Partially Self-Funded and Level Funded Health Insurance Plans
Wouldn't it be great if at the end of the year the insurance company reviewed your claims and said "because we only paid out a few small claims here's a refund of half your premiums"?
Companies with at least two employees, are discovering that compared to their current fully-funded plan, they can cut costs from 20-40%, sometimes even 50% and still provide the same level benefits to employees.
Employers in Washington now have a great option to traditional fully insured plans. When considering what will be most beneficial for their business AND employees, the decision is now: Fully insured or Partially Self-Insured plans (commonly called Level Funded plans).
FULLY INSURED PLANS: The employer pays a per-employee premium and the insurance company assumes all risks and pays claims.
Fully insured plans are the more traditional option between the two, however more expensive as the name implies. The employer pays a premium set on an annual basis based on the number of people they employ. Depending on plan chosen, employees are responsible for some costs, including deductibles or copays.
In Washington State we have "community rates". That is, for groups with less than 50 employees, rates are pre-filed with the state and are based only on age and company zip code. Community rates are not based on employee health, gender, size of group or claims experience. Essentially, healthy groups subsidize unhealthy groups. The few unhealthy groups drive up the cost for all.

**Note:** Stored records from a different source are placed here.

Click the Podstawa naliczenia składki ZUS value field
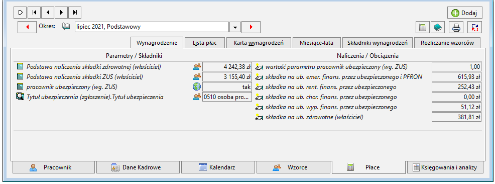 [227, 77]
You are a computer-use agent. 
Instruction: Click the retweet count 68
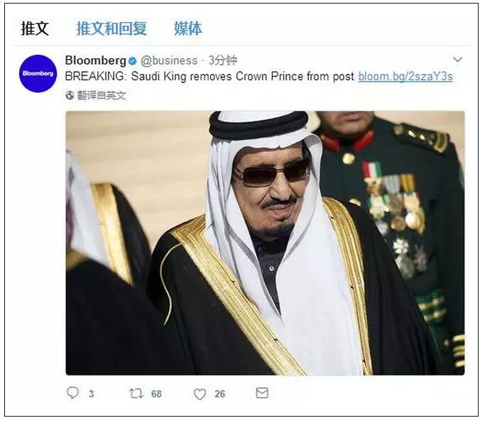156,394

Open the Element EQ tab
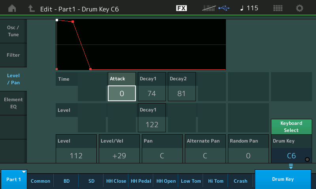(x=13, y=103)
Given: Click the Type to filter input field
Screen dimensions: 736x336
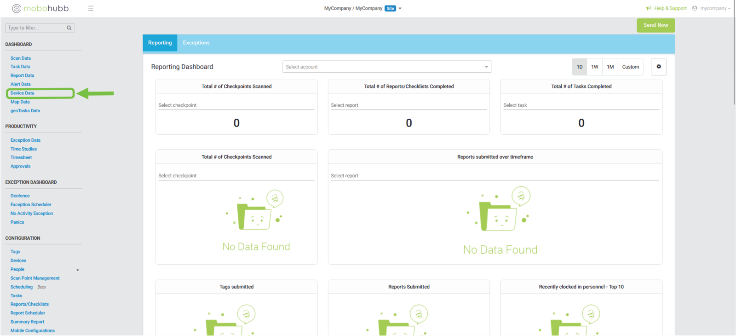Looking at the screenshot, I should pos(36,28).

SELF-FUNDED PLANS are common among large employers and have risk, but the emergence of Level Funded Plans (a variation of self-funded plans) eliminates risk and are becoming more attractive to smaller employers with at least two employees. If there are low claims during the plan year, the employer get's a refund at the end of the year. These plans give employers control and often can dramatically help to cut costs without compromising benefits to employees.